The embodiment of the invention provides a pipeline dent detection method, which is used for detecting pipeline dents and comprises the following steps as shown in figure 1:

step S101: and acquiring three-dimensional coordinate data of the central axis of the pipeline.

Specifically, the pipeline sag detection method in this embodiment is applied to a pipeline sag detection device, where the pipeline sag detection device includes a processor connected with a signal and a pipeline centerline inner detector, where the pipeline centerline inner detector is movably disposed in a pipeline cavity so as to detect a central axis position of a pipeline, and a trajectory (i.e., a central axis of the pipeline) traveled by the pipeline centerline inner detector forms a space curve in a space coordinate system, and the space curve function can be expressed as the following function:

v(a)＝(x _a ,y _a ,z _a ) (1)

wherein v (a) is a space curve function, x _a Is the coordinate of a point on the central axis of the pipeline on the x axis, y _a Is the coordinate of a point on the central axis of the pipeline on the y axis, z _a Is the coordinate of the point a on the central axis of the pipeline on the z-axis.

As shown in fig. 2, the deformation position of the pipe (such as bend, dent, change of cross section center) may change the operation state of the detector in the center line of the pipe, that is, the center line when there is dent in the pipe may be offset from the center line of the ideal state when there is no dent, so that by analyzing the detection data of the detector in the center line of the pipe, it can be known whether there is geometric deformation. Further, the pipeline centerline internal detector comprises an Inertial Measurement Unit (IMU) for detecting IMU coordinate data of the pipeline, the Inertial Measurement Unit sends the data to the processor after detection is completed, and the processor performs filtering, fitting and other processing on the IMU coordinate data to obtain central axis three-dimensional coordinate data of the pipeline.

Step S102: and performing data extraction operation on the three-dimensional coordinate data of the central axis to determine the initial point coordinate, the end point coordinate and the concave peak point coordinate of the concave pipe section.

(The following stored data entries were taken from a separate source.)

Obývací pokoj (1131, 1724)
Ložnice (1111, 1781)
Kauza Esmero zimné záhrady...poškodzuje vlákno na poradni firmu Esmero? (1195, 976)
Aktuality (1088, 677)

Specifically, the central axis three-dimensional coordinate data obtained from the detection result of the pipeline centerline internal detector includes central axis three-dimensional coordinate data at a non-depressed position and central axis three-dimensional coordinate data at a depressed position, taking the end points at two ends of the central axis three-dimensional coordinate data obtained by the detection result as straight lines, calculating the offset between each point in the central axis three-dimensional coordinate data and the straight lines, if the offset exceeds the preset offset range, determining that the coordinate point corresponding to the offset is at the concave position, extracting all the coordinate points at the concave position, the method can determine the sunken tube section of the pipeline, the coordinates of the two ends of the sunken tube section of the pipeline are respectively the initial point coordinates and the termination point coordinates, the coordinate point with the maximum offset in the sunken tube section is the sunken peak point, and the coordinate corresponding to the sunken peak point is the sunken peak point coordinate.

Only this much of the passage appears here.